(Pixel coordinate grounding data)

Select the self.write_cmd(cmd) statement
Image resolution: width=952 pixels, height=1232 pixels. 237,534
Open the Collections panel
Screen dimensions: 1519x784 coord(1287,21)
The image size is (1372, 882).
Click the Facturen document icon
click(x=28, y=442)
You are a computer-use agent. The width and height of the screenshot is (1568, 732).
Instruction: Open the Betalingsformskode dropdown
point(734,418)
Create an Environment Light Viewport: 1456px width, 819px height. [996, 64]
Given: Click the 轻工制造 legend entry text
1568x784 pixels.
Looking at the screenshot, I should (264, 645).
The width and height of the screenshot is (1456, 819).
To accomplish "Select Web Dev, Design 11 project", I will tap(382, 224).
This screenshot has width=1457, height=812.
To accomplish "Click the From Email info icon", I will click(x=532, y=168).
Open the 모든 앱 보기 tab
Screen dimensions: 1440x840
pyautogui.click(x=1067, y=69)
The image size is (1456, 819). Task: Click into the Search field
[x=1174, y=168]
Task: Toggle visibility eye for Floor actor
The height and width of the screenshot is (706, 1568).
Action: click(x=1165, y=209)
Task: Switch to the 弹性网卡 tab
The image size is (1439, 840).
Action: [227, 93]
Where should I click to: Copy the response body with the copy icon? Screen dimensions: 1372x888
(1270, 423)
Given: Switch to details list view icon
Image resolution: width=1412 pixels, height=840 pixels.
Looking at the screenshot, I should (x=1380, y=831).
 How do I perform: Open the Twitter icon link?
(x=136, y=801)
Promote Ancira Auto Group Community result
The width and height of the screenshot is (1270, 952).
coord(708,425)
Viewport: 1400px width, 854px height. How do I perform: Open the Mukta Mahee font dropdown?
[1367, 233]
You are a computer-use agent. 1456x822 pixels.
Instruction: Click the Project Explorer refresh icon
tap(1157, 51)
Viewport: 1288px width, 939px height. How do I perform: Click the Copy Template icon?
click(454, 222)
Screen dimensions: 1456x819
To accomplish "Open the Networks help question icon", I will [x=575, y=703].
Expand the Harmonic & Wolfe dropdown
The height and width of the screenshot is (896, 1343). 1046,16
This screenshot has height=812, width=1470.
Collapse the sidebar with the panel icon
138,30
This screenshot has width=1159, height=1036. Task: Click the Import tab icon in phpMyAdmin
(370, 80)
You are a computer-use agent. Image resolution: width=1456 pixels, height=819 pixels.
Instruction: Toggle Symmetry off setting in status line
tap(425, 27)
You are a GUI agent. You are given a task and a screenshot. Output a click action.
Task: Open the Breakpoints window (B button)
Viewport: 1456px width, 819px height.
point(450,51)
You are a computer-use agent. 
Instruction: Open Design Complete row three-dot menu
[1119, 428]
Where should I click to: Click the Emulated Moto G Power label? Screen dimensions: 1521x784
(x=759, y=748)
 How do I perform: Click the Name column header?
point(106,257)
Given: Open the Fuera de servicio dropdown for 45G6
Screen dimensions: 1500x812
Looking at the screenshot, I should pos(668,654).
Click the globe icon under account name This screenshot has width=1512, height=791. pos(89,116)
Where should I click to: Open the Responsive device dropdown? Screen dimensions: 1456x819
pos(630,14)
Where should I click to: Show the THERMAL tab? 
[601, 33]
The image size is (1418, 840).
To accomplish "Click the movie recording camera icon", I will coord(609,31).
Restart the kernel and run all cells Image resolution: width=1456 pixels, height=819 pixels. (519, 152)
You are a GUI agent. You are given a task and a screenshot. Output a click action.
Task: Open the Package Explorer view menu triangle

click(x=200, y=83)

(TRY IT)
Return nothing but the lines from the top of the records above through the line that has "You are a computer-use agent. The". Keep each one exact.

(RESPONSE BELOW)
Select the self.write_cmd(cmd) statement
Image resolution: width=952 pixels, height=1232 pixels. 237,534
Open the Collections panel
Screen dimensions: 1519x784 coord(1287,21)
The image size is (1372, 882).
Click the Facturen document icon
click(x=28, y=442)
You are a computer-use agent. The width and height of the screenshot is (1568, 732).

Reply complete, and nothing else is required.